Today, after a volatile but hopeful start for investors, there is an air of tension on Wall Street, with the Nasdaq, the S&P 500, and the Dow Jones all registering losses.
Wall Street stocks register losses across the board
The Dow Jones loses 0.14% to 30,274.80 points, the Nasdaq falls 0.25% to 11,148.64 points while the S&P 500 drops 0.19% to 3,783.65 points.
Losses in the small-cap sector have affected smaller companies by capitalization mainly because of the difficulty in finding raw materials at competitive prices and the impact of energy bills.
On the other hand, as for the S&P 500 and Nasdaq, which are made up of apex companies, losses stemmed mainly from export-related problems and rising fuel costs.
As mentioned above, a strong currency creates problems for companies that export products to countries with weaker currencies.
In the case of US companies, the problem is of great importance because in the basket of companies listed on the two major indexes, 60-70% of earnings are derived from exports.

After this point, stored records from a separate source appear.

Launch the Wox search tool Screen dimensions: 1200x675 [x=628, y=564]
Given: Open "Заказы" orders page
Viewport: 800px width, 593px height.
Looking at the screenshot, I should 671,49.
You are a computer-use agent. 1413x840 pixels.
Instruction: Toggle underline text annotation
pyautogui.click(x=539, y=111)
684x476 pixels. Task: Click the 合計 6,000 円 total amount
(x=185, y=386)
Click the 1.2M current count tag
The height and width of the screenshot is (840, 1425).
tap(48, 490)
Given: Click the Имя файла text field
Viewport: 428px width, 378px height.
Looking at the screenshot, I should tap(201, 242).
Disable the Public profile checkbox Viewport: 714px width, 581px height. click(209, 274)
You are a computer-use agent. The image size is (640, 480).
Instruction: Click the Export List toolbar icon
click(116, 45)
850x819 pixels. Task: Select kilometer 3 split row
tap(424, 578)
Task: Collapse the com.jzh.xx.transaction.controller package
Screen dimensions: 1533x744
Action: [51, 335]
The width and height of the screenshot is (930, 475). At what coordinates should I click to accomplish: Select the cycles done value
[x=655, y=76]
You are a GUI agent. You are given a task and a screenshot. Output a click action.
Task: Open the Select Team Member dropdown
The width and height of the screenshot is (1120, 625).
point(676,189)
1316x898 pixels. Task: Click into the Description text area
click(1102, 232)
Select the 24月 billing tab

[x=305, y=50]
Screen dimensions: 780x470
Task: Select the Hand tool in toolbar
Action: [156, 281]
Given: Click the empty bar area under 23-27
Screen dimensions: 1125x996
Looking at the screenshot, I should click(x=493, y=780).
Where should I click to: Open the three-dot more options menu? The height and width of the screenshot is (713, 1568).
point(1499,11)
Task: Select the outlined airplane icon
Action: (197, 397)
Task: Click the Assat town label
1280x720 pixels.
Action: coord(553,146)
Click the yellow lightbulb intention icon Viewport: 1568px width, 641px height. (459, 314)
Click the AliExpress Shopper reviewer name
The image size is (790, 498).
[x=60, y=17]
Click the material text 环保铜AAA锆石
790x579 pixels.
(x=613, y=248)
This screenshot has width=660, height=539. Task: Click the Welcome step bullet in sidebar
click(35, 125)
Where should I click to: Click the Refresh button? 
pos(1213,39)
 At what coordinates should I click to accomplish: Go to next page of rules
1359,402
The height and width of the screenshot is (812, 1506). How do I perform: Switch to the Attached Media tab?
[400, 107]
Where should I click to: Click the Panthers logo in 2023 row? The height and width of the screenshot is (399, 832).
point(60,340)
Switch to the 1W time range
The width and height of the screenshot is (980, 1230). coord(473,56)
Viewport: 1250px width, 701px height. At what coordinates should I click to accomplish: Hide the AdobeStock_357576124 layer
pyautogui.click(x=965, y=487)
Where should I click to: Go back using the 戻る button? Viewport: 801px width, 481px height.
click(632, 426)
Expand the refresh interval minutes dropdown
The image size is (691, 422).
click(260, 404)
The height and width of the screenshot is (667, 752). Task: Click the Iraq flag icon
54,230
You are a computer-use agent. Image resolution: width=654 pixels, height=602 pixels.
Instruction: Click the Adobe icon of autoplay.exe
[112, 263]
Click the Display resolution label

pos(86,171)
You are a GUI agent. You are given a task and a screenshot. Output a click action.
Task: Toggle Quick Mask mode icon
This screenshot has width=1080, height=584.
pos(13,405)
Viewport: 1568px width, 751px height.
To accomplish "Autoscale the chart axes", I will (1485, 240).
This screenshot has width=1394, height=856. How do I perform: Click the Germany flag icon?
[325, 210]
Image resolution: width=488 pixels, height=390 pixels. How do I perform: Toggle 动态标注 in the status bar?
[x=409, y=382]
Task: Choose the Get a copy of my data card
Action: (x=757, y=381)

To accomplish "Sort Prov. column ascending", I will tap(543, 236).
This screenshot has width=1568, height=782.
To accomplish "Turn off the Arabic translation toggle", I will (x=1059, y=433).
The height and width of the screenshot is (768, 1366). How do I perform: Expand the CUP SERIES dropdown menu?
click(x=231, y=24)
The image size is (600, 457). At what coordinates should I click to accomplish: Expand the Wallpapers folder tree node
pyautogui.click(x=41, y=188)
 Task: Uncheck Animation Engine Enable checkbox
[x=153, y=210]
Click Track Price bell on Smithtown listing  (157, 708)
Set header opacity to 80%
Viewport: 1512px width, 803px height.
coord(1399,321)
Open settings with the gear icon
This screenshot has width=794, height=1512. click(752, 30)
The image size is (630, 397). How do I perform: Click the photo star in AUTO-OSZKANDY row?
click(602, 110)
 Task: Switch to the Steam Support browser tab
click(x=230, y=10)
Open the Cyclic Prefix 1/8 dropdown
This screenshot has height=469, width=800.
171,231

On the energy side, there certainly was no helping hand extended by Opec, which at yesterday’s meeting sanctioned a decrease in daily production of 2,000 barrels of crude oil.
The decision contradicts the fight against high gasoline/diesel prices but serves the interests of oil companies as one would expect.
Against a backdrop where uncertainty and fear hover among investors comes bad data on the propensity of American households to save and consequently partly to invest.
From post-pandemic to the present it has gone from a savings propensity value of 10.5 to just 3, a sign that American households are managing to set aside 70% less than they managed just after the pandemic crisis.
Despite this, private employment data are reassuring, rising much more than expected in September, 208,000 jobs compared to forecasts of 200,000.
Among the major tech stocks, Tesla drops 3.46% to $240.81, Apple remains essentially stationary (AAPL) at $146.40, Amazon (AMZN) loses 0.12% to $120.95, Google 0.21% and Netflix 1.67% to $236.73 a share.
Analysts are torn as to whether the green of the last few days seen on the stock exchanges is a flash in the pan or the beginning of a trend that will be sustained over time, brushing aside for now the word “bull run,” some think recoveries are nevertheless possible in the short term (maybe a couple of weeks) just enough time to save some quarterly reports.
European stock markets similarly in crisis
Broadening the view into the international arena, things are no different as yields in Europe on bonds are back on the rise with rates on the Bund above 2% and those on the BTp at 4.4 %, the Spread is also back as it is above 240 basis points.
On the old continent, the worst is Milan along with Madrid (IBEX 35), all other stock exchanges, Frankfurt (DAX 30), London (FTSE 100) and Paris (CAC 40) are also losing.